## DESCRIPTION OF THE TASK
Restate the following entries exactly. Keep the pictures out.

## SUPPLIED RECORDS
· · · · · · ·

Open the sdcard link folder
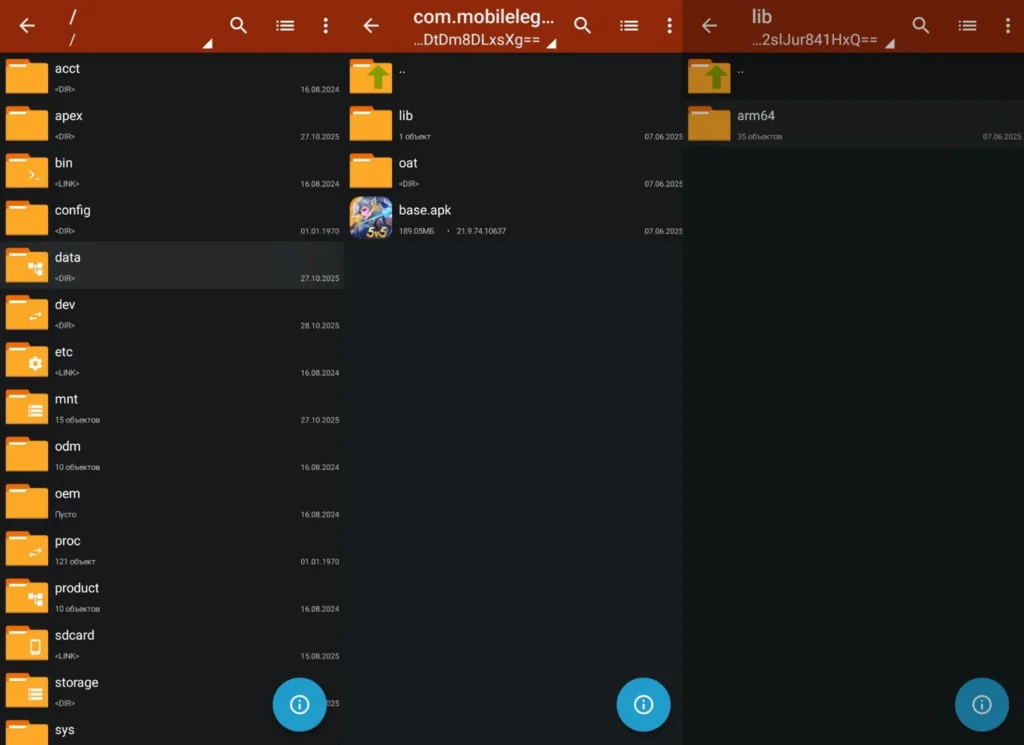[27, 643]
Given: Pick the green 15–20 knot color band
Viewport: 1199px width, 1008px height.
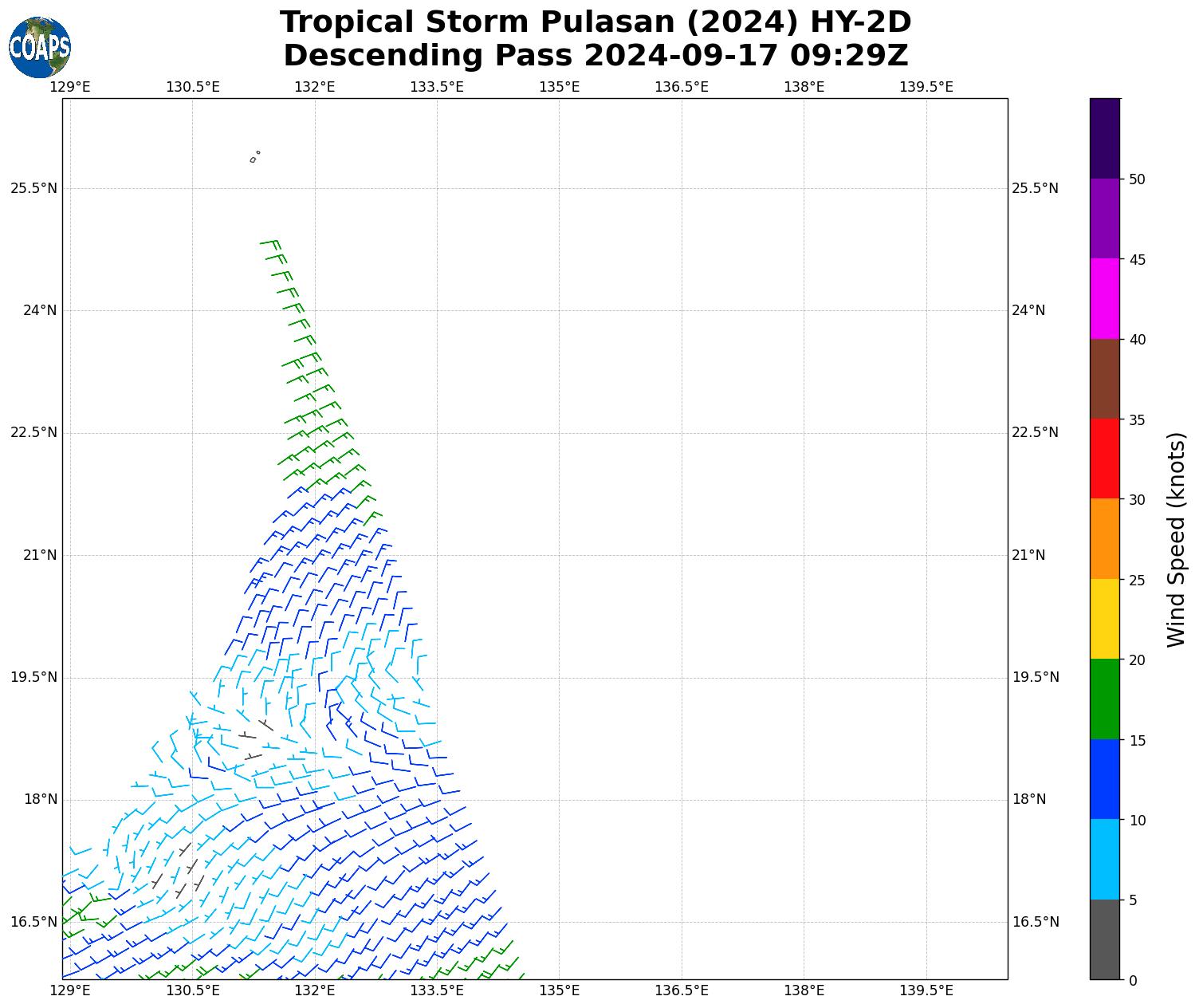Looking at the screenshot, I should (1104, 699).
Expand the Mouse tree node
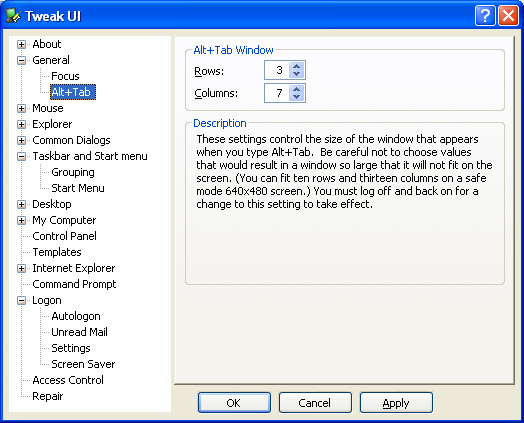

· · · · · · ·

## SOLUTION TO THIS EXERCISE
Open the sdcard link folder
[27, 643]
Given: Pick the green 15–20 knot color band
Viewport: 1199px width, 1008px height.
Looking at the screenshot, I should (1104, 699).
Expand the Mouse tree node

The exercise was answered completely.